12 Feb 2013 in Shetland, Writing

Kathleen Jamie & Jen Hadfield Mareel/Inspace Poetry Exchange – a live broadcast between two of Scotland’s most technologically agile arts venues

Friday 1 March, 6pm, Mareel Shetland & Inspace Edinburgh

On Friday 1 March at 6pm, Screen 2 in Mareel will play host to the Shetland end of a poetry reading which will take place simultaneously in both Lerwick and Edinburgh. The reading will feature two of the country’s most acclaimed poets, Kathleen Jamie and Jen Hadfield. The event is run by The Scottish Poetry Library, Shetland Arts and Inspace.

Jen Hadfield will read in Shetland and be broadcast to Edinburgh, while Kathleen Jamie will read in Edinburgh and be broadcast to Shetland. We’ll also discuss whether technology and nature can support one another, how contemporary poetry responds to modern landscapes (rolling hills dotted with wind farms, for instance) and link up with live feeds from Scotland’s wilderness.

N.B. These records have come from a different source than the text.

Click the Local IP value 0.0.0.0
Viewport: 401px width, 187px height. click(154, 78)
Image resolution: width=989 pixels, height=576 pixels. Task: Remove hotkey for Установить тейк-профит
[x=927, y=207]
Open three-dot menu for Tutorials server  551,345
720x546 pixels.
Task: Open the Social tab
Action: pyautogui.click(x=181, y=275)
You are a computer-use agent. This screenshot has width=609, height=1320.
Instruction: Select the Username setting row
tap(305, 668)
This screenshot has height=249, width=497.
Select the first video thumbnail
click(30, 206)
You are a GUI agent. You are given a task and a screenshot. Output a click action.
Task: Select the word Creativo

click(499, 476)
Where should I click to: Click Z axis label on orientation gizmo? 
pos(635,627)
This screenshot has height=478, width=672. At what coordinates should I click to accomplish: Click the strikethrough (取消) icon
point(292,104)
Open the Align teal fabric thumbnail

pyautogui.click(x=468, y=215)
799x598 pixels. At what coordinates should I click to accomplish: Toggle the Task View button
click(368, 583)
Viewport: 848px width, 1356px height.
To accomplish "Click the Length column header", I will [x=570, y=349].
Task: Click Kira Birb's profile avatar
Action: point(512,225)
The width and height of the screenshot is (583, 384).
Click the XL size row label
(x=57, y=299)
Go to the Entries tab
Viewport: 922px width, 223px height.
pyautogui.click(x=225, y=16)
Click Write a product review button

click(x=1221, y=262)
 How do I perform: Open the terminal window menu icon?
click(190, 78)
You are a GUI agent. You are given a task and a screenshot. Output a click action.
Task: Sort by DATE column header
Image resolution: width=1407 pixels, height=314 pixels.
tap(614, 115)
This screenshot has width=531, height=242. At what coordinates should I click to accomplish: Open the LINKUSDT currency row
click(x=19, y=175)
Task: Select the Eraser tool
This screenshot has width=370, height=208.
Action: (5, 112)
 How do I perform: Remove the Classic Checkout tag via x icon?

Kathleen Jamie is a poet, essayist and travel writer, one of a remarkable clutch of Scottish writers picked out in 1994 as the ‘new generation poets’ – it was a marketing ploy at the time but turns out to have been a very prescient selection. She became Professor of Creative Writing at the University of Stirling in 2011. Her most recent collection of poetry, Overhaul, was shortlisted for this year’s TS Eliot prize, and she received an Eric Gregory award, at the age of nineteen. Her other eight collections of poetry include The Queen of Sheba, Mr & Mrs Scotland are Dead, Jizzen, and The Tree House which between them have garnered three TS Eliot Award nominations, two Geoffrey Faber Memorial Prizes, and two Forward Poetry Prizes.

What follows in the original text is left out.